12:32 小さな群れよ、恐れることはありません。あなたがたの父は、喜んであなたがたに御国を与えてくださるのです。
12:33 自分の財産を売って施しをしなさい。自分のために、天に、すり切れない財布を作り、尽きることのない宝を積みなさい。天では盗人が近寄ることも、虫が食い荒らすこともありません。

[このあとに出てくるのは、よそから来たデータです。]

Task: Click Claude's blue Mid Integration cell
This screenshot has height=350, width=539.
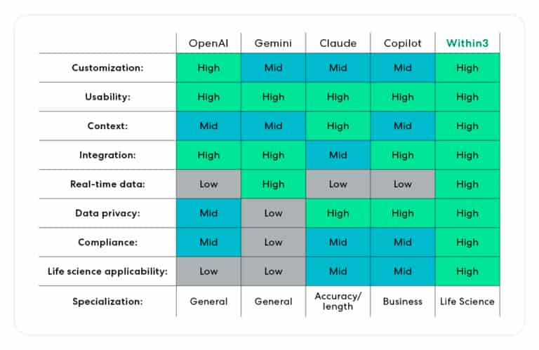Action: pyautogui.click(x=338, y=155)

12:34 あなたがたの宝のあるところ、そこにあなたがたの心もあるのです。
昨年から「御国が近づいている」というテーマでも語っている。今の時代をどう捉えるかということと、私たちが聖書に照らしてどう生きるかということについて語りたい。
Ⅰ.鳥(カラス)と草花への顧み
並行箇所のマタイ6章でのイエス様の言葉は空の鳥、野の花だが、ルカ12章では鳥(カラス)と草花になる。カラスは南米、ニュージーランド以外世界中に生息している。人間生活に近いので民話、俗信にも多く登場する。カラスは種まきはできない、刈り入れもできない、納屋も倉も持たないが、神様が養われている。草花は働けない(屋外労働)、紡ぐこと(家内労働)もできないが、神様は美しく装ってくださる。誰も目を止めないカラスも、明日枯れるかも知れない草花も神様は顧みておられる。最高の存在として造られ、個人個人も特別に造られた私たちを神様が顧みられないはずはない。
Ⅱ.日々の心配への顧み
私たちは日々の心配を持つ。マタイ6:34「苦労はその日その日に十分あります。」一日の苦労は一日にて足れりである。私たちは毎日、果たすべき責任を果たしながら生きる者である。ここには何を食べるのか、何を飲むのか、何を着るのか、何を残すのか異邦人が切に求めるものであると言う。広く考えると異邦人とは、この世、この時代とも言える。私たち信仰者はこの世に生きているが、広告と消費、欲望のこの世の流れから冷静になろう。いのちのことが取り上げられているが、私たちは何でも可能のように思いやすいが、いのちをコントロールできない。私たちはこの世に踊らされずに、私たちを顧みておられる神様の愛に信頼し、日々に生きる者である。
Ⅲ.御国につながる顧み
私たちがなすべきことは31節「あなたがたは御国を求めなさい。」である。御国を求めるとは、御国の完成を信じていること、御国をいつも意識していること、御国に期待し待ち望んでいること、…もっと多くの言葉と表現で語れるだろう。御国は今すでにイエス様によってもたらされたが、救いが完成される終末につながっている。御国は受け継ぐものとしても語られている。イエス様が語られた最後の審判の記事に、(マタイ25:34)「それから王は右にいる者たちに言います。『さあ、わたしの父に祝福された人たち。世界の基が据えられたときから、あなたがたのために備えられていた御国を受け継ぎなさい。』」とある。御国に生きることは日々の必要という現実から始まり、永遠につながる祝福、終末の時に引き上げられる希望へとつながっていく。イエス様の救いは日々の現実のなかにあり、永遠のなかに導かれていく。
この世の痛みは多くある。一人一人の内に、教会に、世界に、私たちはこの世のものだけを見ているのではない。永遠に向かっているものであることを忘れないでいよう。